Thank you, Rosemary.

Speaker 1

Our next question comes from Peritage Msrob from Berenberg. Please go ahead.

Speaker 7

Thank you. Good morning. On Slide 5, in Engineering Adhesives, it looks like you're looking at mid single digit growth in the near term and double digit in the long term. Can you just elaborate on what's driving that improvement? Is that just more volumes or pricing and mix also play a role?

Speaker 4

Yes. So, so yeah, I think the, the move, as you know, Pratash, the engineering adhesive business has a very strong track record of double digit growth. We've now combined that with the durable assembly the durable assembly business has not been growing at that rate. So that's why this year in particular, we see mid single digits. The potential opportunities in that space and specific technologies.

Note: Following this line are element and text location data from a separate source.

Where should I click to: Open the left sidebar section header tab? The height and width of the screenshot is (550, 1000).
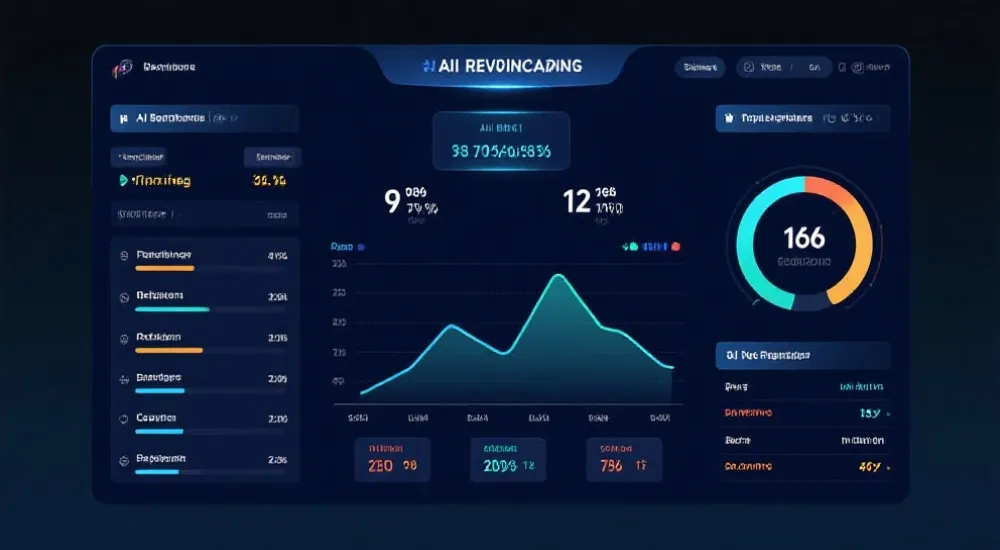click(203, 118)
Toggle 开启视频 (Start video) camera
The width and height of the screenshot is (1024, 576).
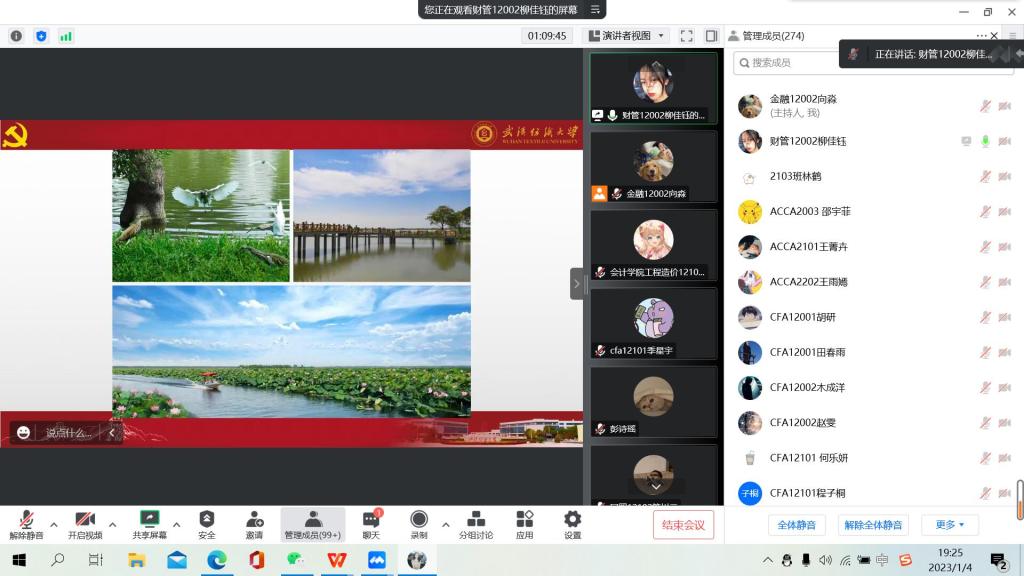(85, 519)
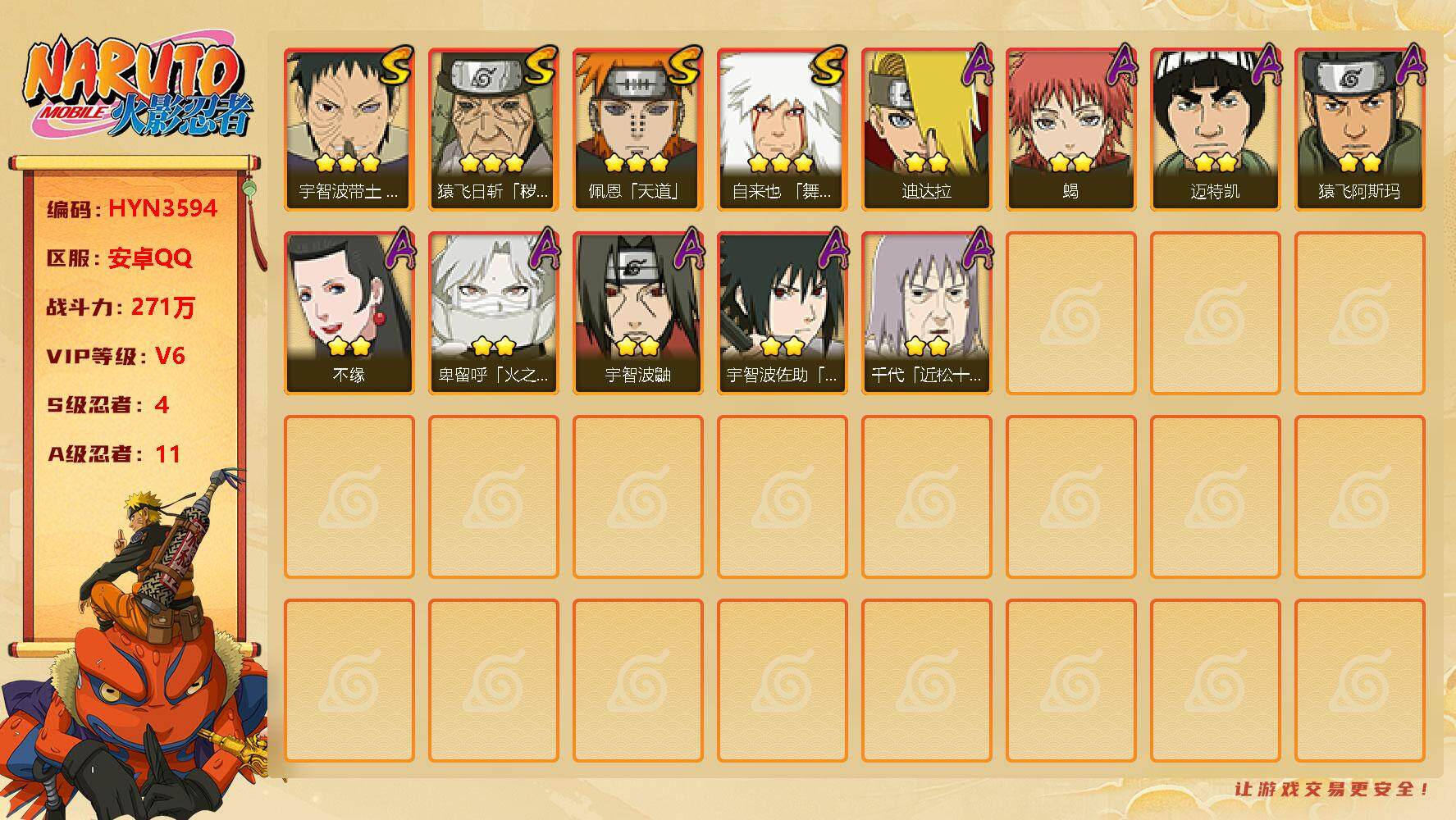Open the 宇智波鼬 ninja card

click(638, 313)

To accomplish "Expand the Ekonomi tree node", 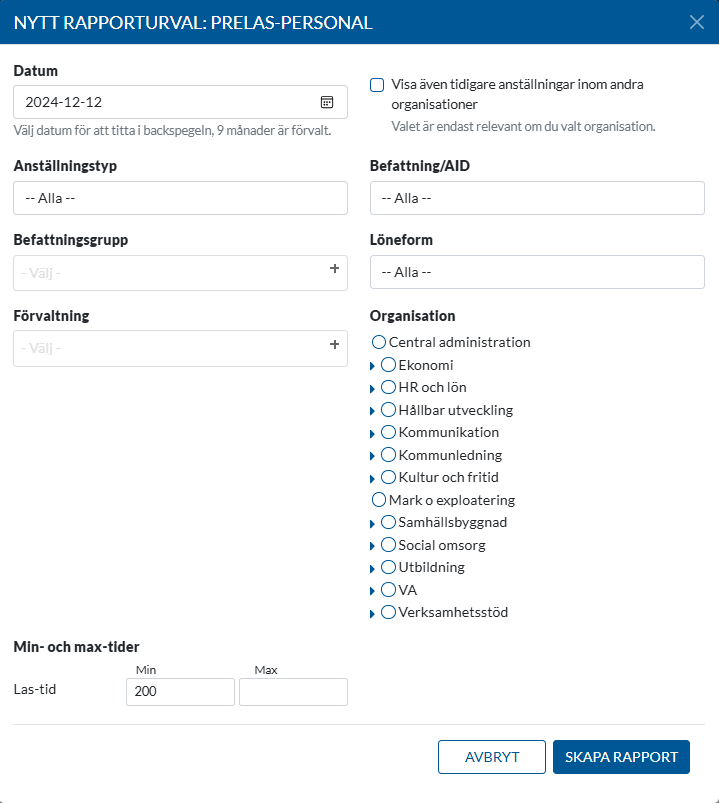I will pyautogui.click(x=373, y=366).
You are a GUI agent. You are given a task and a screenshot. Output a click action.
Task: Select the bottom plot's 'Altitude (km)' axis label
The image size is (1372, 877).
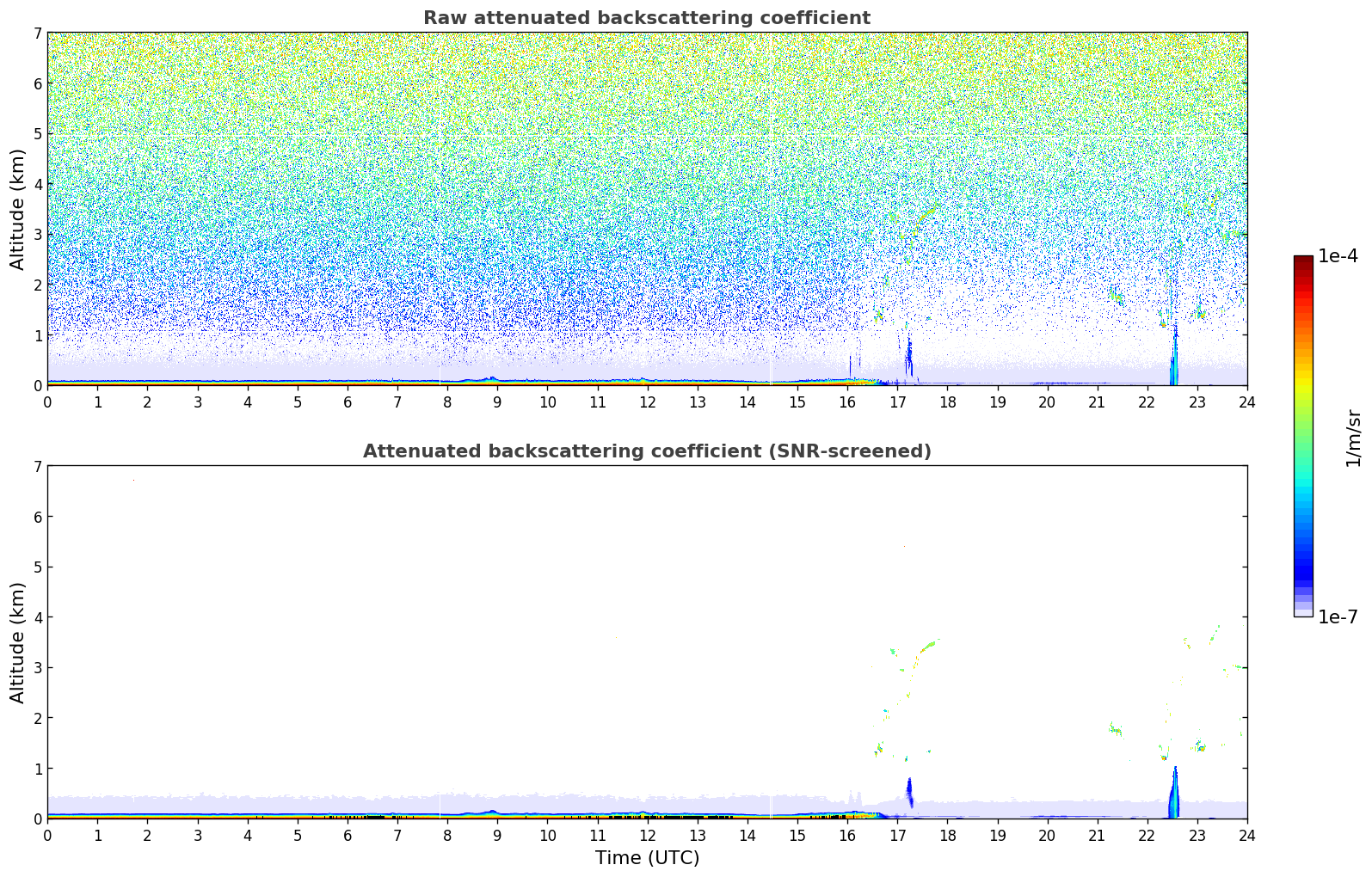pos(18,642)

We see that combined business moving back toward that 10%. So I think the way I think about is of 2020 should be at the mid single digit business for the combined business, but as I said, Q1 being flattish And then when you look out to 2021 2022 moving towards that double digit. And we have it's and why is because we're leveraging that engineering adhesives business model of where to focus and how to focus to win market share.

Speaker 7

Got it. Thank you. And maybe if I could just go back to some comments on China. Any contrast that you're seeing between consumer demand versus industrial demand in the

Speaker 4

consumer demand is probably a little better than industrial demand, but I would say it's you really have to look at business by business, but you don't say both of them are slower, but both of them are possible in China if I were to summarize.

Speaker 7

Understood. Thank you.

Speaker 4

Okay. Thank you.

Speaker 1

Our next question comes from Christopher Perrella, Bloomberg Intelligence. Please go ahead.

Speaker 13

Hi guys. Thanks a quick question on the cash costs, and I'm assuming these are cash costs of 6 to 10 for the business realignment. And 12 to 15 of ERP. Would you be finished with those or do any of those lag into 2021?

Speaker 5

So the costs related to the business realignment are really done in 2020. We'll complete that. The costs related to the ERP rollout will continue. And you'll see that that's gotten a little bit bigger number, we've stepped up the pace of that. So we would expect it to complete it faster, but certainly, it'll be a couple of more years at least several more

Speaker 2

but that amount in the release is going to be incurred this year. That's the expectation. Correct.

Speaker 4

That's all this year. All right.

Speaker 13

That's it for me. Thank you very much.

Speaker 4

Thank you very much, Christopher. And thanks. Sorry, we went a little over. Thanks, everyone, for your interest and your focus on H. B.

Fuller. And I would which I want a great point. Thanks.

Speaker 1

Conference has now concluded. Thank you for attending today's presentation. You may now disconnect.